Source: Fortune
Summary
Anthropic, a San Francisco-based AI company, has accused three Chinese AI firms of using its Claude chatbot to secretly train rival models. The alleged theft, which occurred on a massive scale, involved the use of fake accounts and proxy services to bypass geofencing and business restrictions. Anthropic claims that the Chinese firms used a technique called “distillation” to extract Claude’s capabilities and improve their own models. The company has urged “rapid, coordinated action” among industry players, policymakers, and the global AI community.
Our Reading
The announcement sounds familiar. Anthropic accuses Chinese firms of using its Claude chatbot to train rival models, while it itself has faced accusations of overreaching in its own data collection practices. The company’s allegations have sparked a broader debate over who sets the rules for the AI industry. Chinese labs are racing to close the performance gap with Western rivals, and Anthropic’s allegations may feed calls for new guardrails.

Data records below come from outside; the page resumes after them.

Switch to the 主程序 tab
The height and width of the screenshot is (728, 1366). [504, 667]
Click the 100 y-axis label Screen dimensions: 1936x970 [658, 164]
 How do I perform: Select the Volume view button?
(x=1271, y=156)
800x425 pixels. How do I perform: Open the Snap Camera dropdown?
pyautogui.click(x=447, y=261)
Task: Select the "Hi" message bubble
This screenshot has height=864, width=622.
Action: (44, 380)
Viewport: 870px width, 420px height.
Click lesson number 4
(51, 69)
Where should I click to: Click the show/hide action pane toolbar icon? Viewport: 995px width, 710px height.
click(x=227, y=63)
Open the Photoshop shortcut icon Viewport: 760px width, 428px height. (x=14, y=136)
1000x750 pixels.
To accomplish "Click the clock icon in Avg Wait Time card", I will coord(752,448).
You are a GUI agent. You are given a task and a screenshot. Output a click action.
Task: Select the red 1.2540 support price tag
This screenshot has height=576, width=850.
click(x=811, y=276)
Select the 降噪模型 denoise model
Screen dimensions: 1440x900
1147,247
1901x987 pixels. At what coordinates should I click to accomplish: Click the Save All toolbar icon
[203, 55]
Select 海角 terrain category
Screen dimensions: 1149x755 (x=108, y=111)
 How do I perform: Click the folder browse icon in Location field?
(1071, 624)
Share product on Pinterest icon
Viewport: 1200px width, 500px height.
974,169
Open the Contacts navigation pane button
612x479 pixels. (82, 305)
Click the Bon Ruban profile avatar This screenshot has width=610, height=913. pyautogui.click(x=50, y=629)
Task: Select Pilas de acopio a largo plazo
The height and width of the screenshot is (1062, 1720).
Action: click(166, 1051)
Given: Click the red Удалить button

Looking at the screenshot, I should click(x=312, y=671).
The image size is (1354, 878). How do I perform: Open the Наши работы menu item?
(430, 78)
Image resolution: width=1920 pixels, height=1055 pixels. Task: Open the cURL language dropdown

Anthropic’s allegations come after it settled a $1.5 billion lawsuit with authors over copyright violations. The company has not announced specific lawsuits against the three Chinese firms, but it has signaled that it has cut off known access points and is urging Washington to tighten export controls.
The irony is not lost on critics, who point out that Anthropic itself has been accused of similar behavior. As one commenter noted, “How the turn tables.”
The situation highlights the uncomfortable symmetry at the heart of modern AI, where companies are racing to develop proprietary systems while defending their own data collection practices.